Man könnte Superman For All Seasons auch Superman: Year One nennen. Es umfasst das erste Jahr im Leben von Clark nach dem Abschluss in Smallville und seinen Anfängen in Metropolis. Viel Handlung gibt es nicht: Zwar fängt Superman eine Atomrakete ab, zerlegt ein U-Boot voller Terroristen, hält einen Zug auf und stoppt eine Flut, aber diese Taten erscheinen nebensächlich. Es wird kein großes Drama um sie gemacht, vielmehr wirkt es, als müsste man sie zeigen, weil sie einfach nur zum Mythos dazu gehören. Zeichner Tim Sale zelebriert diese Momente in  eindrucksvollen doppelseitigen Splash Pages.

Dem gegenüber stehen die Doppelseiten, in denen die endlose Weite der Felder in Kansas gezeigt wird, mit winzigen Menschen vor pastellfarbenem Himmel. Auch wenn sich Superman in Metropolis mit Lex Luthor rumschlägt, dort für seinen Heldentum gefeiert wird, bleibt er doch einsam und kehrt immer wieder nach Smallville zurück, wo er Trost bei seinen Eltern und bei Lana findet. So erscheint Superman menschlicher denn je, aber auch weicher und lethargischer, um nicht zu sagen langweiler. Und es bleibt offen, ob Autor Jeph Loeb ihm einen Gefallen damit tut, dass er die vier Kapitel von Jonathan Kent, Lois Lane, Lex Luthor und Lana Lang erzählen lässt, oder ob es interessanter gewesen wäre, Clarks Gedanken zu lesen.

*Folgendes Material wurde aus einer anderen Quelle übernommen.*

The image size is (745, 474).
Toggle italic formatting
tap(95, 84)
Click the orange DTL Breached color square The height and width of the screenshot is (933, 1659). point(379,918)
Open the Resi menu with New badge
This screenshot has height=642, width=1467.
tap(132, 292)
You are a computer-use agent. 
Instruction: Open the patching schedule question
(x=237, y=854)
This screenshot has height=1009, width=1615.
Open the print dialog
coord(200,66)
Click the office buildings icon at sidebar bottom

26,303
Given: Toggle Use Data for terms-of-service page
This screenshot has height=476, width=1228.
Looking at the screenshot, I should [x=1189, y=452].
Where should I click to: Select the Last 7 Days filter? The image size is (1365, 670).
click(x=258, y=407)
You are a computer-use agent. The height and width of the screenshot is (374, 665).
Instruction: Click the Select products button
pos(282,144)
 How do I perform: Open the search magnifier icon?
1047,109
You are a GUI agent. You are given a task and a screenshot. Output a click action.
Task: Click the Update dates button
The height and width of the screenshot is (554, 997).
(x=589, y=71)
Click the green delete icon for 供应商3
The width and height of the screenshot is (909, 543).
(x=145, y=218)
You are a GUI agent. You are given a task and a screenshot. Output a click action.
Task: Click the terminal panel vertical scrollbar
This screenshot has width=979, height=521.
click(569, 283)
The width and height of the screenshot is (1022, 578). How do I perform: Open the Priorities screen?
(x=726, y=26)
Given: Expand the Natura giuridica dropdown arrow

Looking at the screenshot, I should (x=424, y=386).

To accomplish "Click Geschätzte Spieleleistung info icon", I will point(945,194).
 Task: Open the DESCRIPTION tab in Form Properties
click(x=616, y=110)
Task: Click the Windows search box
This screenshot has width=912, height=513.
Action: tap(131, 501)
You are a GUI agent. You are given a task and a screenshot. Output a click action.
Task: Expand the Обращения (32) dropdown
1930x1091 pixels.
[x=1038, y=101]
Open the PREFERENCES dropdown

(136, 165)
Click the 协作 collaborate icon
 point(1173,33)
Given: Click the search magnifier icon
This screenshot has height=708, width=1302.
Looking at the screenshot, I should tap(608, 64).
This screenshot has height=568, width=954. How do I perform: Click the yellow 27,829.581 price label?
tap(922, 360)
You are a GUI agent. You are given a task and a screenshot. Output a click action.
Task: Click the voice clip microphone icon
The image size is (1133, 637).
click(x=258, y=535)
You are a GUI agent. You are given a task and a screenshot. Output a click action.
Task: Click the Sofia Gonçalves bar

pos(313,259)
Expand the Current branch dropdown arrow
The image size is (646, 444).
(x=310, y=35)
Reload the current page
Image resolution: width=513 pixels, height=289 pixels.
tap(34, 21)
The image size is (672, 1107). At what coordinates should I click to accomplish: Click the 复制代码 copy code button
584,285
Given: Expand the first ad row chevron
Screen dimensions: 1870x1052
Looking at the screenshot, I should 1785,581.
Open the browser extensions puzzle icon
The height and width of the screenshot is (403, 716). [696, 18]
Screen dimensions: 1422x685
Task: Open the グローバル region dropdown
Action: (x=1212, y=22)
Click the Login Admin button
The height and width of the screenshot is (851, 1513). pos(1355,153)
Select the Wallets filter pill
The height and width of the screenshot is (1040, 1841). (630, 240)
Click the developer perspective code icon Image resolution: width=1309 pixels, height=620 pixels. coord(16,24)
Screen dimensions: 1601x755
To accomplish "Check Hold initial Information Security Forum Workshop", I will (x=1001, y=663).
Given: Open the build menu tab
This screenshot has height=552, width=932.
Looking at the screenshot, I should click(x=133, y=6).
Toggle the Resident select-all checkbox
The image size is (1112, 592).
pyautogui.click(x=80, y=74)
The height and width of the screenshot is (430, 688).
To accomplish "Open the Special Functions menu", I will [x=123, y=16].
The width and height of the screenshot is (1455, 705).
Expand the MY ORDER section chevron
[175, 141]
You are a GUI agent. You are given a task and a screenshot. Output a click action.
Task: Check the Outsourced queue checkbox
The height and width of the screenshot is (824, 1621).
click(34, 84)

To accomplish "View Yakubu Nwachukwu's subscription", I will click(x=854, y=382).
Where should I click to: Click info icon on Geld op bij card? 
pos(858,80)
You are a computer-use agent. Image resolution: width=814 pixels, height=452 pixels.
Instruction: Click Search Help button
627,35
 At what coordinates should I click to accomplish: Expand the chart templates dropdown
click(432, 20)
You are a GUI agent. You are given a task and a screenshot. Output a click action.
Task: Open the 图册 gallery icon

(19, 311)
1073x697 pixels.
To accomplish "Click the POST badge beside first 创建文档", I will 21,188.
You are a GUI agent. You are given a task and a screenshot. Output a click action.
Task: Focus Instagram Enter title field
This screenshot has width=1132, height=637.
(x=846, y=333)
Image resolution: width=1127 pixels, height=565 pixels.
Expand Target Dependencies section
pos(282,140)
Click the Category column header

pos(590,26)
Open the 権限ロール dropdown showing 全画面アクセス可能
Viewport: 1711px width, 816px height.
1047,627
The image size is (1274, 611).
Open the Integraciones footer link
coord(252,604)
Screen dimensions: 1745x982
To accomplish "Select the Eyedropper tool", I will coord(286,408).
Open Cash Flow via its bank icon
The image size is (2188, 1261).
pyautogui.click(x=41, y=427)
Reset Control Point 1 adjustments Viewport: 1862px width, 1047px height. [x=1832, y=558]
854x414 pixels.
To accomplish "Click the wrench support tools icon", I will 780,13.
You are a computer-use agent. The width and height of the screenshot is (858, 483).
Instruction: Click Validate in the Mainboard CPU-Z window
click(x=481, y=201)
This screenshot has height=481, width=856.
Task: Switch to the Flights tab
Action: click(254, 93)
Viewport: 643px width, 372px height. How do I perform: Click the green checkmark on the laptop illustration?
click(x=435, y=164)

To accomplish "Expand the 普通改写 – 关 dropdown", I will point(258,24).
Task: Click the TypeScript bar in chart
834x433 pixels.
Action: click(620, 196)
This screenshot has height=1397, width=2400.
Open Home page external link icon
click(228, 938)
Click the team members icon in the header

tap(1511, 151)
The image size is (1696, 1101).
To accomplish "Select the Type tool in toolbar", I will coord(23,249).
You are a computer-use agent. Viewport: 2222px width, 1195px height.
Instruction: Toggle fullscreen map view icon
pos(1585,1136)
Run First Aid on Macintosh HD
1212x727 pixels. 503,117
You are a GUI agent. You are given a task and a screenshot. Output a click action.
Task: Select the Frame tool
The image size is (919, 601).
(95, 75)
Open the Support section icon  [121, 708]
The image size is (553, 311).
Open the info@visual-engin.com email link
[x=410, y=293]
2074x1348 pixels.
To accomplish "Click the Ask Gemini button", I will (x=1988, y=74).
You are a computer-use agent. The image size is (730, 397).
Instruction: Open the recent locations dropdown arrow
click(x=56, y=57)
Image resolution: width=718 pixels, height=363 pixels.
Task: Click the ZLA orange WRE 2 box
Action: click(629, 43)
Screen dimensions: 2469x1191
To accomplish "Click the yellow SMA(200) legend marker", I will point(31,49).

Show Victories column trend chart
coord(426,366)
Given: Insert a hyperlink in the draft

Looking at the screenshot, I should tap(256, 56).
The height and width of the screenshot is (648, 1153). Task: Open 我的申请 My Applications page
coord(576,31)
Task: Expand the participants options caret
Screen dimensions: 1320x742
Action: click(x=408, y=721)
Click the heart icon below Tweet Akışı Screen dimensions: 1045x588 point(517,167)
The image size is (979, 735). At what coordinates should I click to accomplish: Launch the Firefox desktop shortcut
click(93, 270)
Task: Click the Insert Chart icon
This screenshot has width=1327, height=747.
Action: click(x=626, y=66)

Was Loeb und Sale schaffen, ist eine Idylle. Sie inszenieren Superman als Über-Helden und zeigen, dass er eigentlich lieber kleiner wäre. Das wird deutlich in der riesenhaften Gestalt der Hauptfigur, die einerseits aufgepumpt und imposant erscheint, andererseits in der Menschenrolle unbeholfen und plump. Clark ist die Rolle des Superman zu groß, er muss erst hineinwachsen. Ebenso ist er aber auch zu groß, um einfach nur ein Mensch zu sein. Dieser Zwiespalt wird zwar sehr schön deutlich, aber es stellt sich die Frage, ob es so einen Superman braucht oder ob das Image des übersensiblen Oberpfadfinders nicht ein überholwürdiges Auslaufmodell ist.